Retrospectiva 2020: Edna D’Oliveira

por Redação CONCERTO 28/12/2020

Edna D’Oliveira, soprano

“2020 será um ano marcado não só pela pandemia, pelo negacionismo e pelas consequências que o vírus trouxe para nós artistas brasileiros. Mas também será marcado pelas inéditas discussões e reflexões sobre o racismo, através de inúmeras lives, festivais e webinários que aconteceram pelo Brasil, a respeito não só dos fatos tristes que vieram à tona, dos movimentos Vidas Negras Importam, mas também das possibilidades da desconstrução dos arquétipos e estereótipos eurocentristas no mundo da ópera e da música de concerto. Emergiu a necessidade de criação de ações afirmativas para a visibilização dos cantores líricos negros que, historicamente, construíram a história da música erudita no Brasil.
· · · · ·
*Exercícios:*
(a) Edite a Retrospectiva 2020 sobre Edna D’Oliveira: comece no trecho que contém "por Redação CONCERTO", pare depois de "erudita no Brasil." e troque "pandemia" por "crise sanitária".
(b) Como prosseguiria a Retrospectiva 2020 sobre Edna D’Oliveira? Continue-a a partir da última frase apresentada.

*Trechos de dados:*
· · · · ·
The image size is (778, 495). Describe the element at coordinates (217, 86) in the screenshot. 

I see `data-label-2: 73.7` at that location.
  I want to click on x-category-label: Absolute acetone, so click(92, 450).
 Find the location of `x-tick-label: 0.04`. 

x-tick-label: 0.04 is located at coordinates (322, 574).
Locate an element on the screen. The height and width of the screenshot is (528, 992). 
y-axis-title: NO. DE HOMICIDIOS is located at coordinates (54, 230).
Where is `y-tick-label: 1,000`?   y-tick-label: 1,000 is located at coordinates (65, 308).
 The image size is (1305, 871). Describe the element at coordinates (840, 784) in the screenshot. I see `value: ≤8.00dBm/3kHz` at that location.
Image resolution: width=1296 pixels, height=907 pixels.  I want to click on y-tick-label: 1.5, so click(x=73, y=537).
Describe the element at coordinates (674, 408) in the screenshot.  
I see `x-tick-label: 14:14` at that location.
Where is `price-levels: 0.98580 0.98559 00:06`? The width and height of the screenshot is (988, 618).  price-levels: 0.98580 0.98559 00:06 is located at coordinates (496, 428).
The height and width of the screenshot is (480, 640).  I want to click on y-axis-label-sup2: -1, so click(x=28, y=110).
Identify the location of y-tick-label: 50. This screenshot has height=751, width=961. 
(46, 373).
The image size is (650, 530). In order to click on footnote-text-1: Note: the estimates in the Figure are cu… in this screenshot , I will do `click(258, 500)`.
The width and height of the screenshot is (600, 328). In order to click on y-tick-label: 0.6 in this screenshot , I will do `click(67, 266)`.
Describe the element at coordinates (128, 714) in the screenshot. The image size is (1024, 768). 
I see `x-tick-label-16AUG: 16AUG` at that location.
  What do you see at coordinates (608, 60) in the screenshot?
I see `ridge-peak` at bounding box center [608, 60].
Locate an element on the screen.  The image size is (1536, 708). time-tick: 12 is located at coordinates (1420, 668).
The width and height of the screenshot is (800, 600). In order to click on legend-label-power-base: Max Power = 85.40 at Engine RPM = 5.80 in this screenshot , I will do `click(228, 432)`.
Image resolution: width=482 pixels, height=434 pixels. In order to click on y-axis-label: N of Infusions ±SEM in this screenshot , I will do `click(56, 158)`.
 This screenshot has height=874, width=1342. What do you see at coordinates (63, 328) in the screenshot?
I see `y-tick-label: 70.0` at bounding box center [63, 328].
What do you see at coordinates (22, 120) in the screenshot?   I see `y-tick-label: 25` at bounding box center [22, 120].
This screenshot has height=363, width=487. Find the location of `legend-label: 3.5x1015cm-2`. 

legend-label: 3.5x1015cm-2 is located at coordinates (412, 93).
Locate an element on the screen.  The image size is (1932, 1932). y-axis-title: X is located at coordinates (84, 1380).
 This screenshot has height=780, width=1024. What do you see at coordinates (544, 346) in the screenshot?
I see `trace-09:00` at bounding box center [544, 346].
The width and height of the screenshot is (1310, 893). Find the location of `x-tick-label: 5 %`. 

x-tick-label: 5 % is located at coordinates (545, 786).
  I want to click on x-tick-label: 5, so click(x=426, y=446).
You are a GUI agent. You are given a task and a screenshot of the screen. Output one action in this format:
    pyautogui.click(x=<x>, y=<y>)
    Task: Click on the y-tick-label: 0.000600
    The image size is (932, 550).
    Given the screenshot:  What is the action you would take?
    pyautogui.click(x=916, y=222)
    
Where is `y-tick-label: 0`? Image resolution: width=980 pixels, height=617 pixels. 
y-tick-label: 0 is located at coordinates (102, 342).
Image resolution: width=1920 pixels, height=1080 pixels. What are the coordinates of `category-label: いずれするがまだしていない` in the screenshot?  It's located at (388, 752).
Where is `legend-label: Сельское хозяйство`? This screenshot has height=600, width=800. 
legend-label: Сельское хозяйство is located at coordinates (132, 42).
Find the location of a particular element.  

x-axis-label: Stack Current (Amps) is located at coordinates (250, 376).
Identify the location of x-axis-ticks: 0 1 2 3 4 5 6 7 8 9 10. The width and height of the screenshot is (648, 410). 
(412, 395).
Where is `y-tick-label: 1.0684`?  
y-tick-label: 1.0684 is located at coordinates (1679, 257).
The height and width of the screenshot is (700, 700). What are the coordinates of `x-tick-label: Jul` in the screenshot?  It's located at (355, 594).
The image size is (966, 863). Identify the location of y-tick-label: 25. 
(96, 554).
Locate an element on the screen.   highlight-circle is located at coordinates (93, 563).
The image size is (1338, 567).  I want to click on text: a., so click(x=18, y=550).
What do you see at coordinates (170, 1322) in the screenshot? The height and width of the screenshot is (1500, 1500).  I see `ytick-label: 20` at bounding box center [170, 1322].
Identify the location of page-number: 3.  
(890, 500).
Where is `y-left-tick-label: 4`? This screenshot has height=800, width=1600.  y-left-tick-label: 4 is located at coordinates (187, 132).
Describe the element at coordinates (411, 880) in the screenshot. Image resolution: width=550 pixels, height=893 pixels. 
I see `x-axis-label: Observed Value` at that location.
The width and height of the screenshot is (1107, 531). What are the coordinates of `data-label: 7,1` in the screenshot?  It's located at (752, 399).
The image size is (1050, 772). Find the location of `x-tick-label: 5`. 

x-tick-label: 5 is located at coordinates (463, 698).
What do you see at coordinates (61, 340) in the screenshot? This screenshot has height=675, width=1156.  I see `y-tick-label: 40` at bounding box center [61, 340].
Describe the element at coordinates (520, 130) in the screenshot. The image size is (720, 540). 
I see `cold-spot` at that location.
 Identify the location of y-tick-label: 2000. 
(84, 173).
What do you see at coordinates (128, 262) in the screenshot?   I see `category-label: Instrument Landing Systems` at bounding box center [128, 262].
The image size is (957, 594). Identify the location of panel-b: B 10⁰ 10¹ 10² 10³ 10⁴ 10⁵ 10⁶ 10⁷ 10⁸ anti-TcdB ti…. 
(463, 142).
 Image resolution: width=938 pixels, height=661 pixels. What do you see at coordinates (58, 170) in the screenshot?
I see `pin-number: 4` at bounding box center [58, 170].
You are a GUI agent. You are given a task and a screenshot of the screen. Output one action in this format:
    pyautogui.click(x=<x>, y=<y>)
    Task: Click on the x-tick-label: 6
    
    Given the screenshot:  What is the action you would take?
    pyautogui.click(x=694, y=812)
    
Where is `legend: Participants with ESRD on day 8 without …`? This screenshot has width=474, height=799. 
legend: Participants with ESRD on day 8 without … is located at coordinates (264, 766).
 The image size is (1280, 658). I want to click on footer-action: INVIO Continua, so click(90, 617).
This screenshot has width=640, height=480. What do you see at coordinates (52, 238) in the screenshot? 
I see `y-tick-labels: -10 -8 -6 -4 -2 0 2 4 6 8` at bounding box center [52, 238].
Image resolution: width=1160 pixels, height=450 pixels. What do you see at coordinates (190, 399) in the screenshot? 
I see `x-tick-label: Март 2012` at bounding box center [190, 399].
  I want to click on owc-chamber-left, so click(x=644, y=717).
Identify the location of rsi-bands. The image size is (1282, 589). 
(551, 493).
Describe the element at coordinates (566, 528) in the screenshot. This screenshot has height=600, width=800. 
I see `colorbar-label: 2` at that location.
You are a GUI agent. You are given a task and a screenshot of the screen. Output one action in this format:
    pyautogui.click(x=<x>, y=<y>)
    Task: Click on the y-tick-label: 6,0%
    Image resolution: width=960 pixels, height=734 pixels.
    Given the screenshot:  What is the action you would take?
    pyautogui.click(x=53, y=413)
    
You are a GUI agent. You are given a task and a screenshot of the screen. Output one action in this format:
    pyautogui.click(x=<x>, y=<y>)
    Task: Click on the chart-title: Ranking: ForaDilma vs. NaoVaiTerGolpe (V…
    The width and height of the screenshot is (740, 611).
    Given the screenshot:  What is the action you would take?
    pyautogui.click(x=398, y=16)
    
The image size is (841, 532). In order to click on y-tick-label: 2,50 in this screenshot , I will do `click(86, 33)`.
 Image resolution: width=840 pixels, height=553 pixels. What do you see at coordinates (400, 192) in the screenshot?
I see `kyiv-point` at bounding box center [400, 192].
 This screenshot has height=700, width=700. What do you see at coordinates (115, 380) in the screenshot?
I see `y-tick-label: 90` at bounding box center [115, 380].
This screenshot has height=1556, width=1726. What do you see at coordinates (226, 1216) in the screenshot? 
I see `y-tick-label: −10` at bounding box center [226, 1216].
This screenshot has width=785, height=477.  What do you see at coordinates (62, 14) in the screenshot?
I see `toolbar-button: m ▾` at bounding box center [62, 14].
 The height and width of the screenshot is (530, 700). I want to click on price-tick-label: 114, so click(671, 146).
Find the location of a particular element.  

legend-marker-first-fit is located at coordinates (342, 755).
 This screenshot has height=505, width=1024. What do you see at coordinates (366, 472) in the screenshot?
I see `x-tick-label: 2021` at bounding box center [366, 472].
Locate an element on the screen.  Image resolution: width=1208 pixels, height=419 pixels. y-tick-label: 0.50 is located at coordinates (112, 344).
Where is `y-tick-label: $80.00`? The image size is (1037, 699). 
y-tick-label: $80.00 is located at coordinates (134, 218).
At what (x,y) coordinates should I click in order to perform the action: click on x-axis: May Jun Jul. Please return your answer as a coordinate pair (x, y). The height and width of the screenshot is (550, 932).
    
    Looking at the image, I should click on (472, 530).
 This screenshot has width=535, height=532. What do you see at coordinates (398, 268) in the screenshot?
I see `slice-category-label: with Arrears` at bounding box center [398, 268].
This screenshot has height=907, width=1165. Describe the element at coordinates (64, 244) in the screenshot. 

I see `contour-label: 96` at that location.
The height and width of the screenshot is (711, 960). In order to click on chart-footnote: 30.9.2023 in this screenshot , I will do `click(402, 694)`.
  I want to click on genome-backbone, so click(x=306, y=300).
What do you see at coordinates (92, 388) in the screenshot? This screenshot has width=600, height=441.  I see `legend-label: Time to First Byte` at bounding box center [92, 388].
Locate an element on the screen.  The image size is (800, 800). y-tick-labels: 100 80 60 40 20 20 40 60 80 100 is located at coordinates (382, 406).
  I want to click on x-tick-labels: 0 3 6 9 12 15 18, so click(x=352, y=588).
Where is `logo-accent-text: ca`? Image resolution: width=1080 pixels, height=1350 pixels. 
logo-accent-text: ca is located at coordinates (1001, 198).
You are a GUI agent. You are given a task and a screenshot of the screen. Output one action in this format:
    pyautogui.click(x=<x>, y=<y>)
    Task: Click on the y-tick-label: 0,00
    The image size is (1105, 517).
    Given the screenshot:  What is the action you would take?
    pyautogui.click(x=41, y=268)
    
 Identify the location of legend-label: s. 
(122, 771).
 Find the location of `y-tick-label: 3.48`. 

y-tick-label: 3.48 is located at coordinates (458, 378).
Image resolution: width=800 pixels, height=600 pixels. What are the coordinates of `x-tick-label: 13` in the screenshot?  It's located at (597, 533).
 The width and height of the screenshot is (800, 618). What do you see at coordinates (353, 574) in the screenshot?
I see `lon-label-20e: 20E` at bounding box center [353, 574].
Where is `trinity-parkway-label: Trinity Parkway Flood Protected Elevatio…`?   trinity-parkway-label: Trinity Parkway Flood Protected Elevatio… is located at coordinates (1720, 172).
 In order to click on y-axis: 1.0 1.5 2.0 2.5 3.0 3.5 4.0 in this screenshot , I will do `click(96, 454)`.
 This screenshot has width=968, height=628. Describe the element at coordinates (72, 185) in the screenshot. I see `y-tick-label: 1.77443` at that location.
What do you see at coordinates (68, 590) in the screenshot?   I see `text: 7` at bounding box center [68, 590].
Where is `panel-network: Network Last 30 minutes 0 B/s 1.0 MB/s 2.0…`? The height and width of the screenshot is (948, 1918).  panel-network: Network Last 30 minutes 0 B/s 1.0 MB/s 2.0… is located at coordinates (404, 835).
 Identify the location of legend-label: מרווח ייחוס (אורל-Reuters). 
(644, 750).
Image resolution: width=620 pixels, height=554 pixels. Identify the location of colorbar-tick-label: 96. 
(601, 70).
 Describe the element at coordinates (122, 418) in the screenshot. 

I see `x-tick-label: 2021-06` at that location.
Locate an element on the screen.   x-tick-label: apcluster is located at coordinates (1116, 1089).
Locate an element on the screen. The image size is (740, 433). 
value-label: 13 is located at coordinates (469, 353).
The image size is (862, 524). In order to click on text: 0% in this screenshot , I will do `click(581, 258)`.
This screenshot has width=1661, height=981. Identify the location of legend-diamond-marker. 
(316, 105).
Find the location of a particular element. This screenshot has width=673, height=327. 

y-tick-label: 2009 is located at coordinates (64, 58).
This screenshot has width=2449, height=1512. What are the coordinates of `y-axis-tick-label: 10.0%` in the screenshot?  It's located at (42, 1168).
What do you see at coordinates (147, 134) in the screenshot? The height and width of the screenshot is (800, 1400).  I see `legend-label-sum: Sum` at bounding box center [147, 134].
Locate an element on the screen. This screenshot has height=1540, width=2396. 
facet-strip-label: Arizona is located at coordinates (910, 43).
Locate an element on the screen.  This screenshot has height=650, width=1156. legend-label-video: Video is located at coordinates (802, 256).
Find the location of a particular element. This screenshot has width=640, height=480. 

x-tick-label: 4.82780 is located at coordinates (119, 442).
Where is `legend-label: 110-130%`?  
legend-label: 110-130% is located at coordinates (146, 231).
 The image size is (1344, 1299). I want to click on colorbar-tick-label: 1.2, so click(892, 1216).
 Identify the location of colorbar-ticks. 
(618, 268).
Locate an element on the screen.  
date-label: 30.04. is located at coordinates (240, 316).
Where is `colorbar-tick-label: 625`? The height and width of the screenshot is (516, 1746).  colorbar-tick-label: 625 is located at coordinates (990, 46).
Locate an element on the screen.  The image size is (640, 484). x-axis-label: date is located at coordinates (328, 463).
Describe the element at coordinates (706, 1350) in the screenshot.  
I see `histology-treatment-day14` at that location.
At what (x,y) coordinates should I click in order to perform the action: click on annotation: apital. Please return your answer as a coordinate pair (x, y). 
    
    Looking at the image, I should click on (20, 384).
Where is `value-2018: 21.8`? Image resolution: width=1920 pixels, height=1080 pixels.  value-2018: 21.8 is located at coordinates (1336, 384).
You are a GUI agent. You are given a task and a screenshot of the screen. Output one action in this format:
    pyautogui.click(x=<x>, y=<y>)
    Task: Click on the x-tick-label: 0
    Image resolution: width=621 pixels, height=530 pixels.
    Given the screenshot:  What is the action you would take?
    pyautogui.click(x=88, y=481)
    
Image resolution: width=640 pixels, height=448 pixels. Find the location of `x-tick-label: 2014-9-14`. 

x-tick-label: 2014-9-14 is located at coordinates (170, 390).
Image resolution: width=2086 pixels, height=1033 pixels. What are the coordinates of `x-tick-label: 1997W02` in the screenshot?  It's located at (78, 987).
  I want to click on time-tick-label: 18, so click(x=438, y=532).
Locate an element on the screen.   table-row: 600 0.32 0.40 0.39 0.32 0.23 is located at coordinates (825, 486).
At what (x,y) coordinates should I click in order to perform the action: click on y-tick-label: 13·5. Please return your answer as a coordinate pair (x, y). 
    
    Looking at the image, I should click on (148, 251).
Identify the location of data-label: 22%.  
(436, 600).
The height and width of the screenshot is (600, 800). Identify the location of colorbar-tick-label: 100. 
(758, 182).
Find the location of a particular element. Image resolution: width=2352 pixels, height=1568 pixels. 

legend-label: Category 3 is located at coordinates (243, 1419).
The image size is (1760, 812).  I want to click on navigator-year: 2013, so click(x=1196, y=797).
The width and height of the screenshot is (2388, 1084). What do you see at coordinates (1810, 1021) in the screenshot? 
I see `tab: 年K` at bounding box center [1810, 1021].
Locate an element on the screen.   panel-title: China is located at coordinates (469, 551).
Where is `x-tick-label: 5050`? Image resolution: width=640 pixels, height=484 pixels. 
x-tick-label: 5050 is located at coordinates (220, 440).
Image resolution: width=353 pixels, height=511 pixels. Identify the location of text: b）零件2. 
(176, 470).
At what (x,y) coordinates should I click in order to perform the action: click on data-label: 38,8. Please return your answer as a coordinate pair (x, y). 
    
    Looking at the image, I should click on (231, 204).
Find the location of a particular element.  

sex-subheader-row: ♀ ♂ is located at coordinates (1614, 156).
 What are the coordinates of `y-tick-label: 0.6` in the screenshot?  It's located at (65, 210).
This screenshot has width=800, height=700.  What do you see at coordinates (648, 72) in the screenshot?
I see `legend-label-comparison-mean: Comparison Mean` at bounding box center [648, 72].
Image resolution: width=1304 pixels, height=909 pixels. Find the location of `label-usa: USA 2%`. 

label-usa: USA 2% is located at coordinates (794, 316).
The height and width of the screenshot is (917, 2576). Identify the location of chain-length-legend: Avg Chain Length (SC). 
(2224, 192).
· · · · ·
*Respostas:*
(a)
por Redação CONCERTO 28/12/2020

Edna D’Oliveira, soprano

“2020 será um ano marcado não só pela crise sanitária, pelo negacionismo e pelas consequências que o vírus trouxe para nós artistas brasileiros. Mas também será marcado pelas inéditas discussões e reflexões sobre o racismo, através de inúmeras lives, festivais e webinários que aconteceram pelo Brasil, a respeito não só dos fatos tristes que vieram à tona, dos movimentos Vidas Negras Importam, mas também das possibilidades da desconstrução dos arquétipos e estereótipos eurocentristas no mundo da ópera e da música de concerto. Emergiu a necessidade de criação de ações afirmativas para a visibilização dos cantores líricos negros que, historicamente, construíram a história da música erudita no Brasil.

(b)
Ao relembrarmos a proibição de acesso dos escravos às escolas e a substituição da mão de obra musical negra por músicos brancos estrangeiros pela elite aristocrata, desde o período colonial brasileiro, podemos entender o abismo não só na educação formal do negro, mas também na sua formação musical. Relegados à miséria, perderam o direito de participação e realização do mercado musical erudito. Através do racismo institucionalizado, amparado pelas instituições públicas com leis duras e injustas, a população negra teve negado o seu acesso à educação e assim lhe foi tirado o ofício da música erudita, deixando-a para as manifestações populares. Dessa forma podemos compreender a razão de termos tão poucos representantes negros na ópera e na música de concerto no Brasil, e porque a diversidade racial na ópera ainda é combatida por uma parte da sociedade brasileira, que permanece nas estruturas do poder econômico, político e cultural, promovendo a continuidade do sistema colonial racista nas casas de ópera e de concerto.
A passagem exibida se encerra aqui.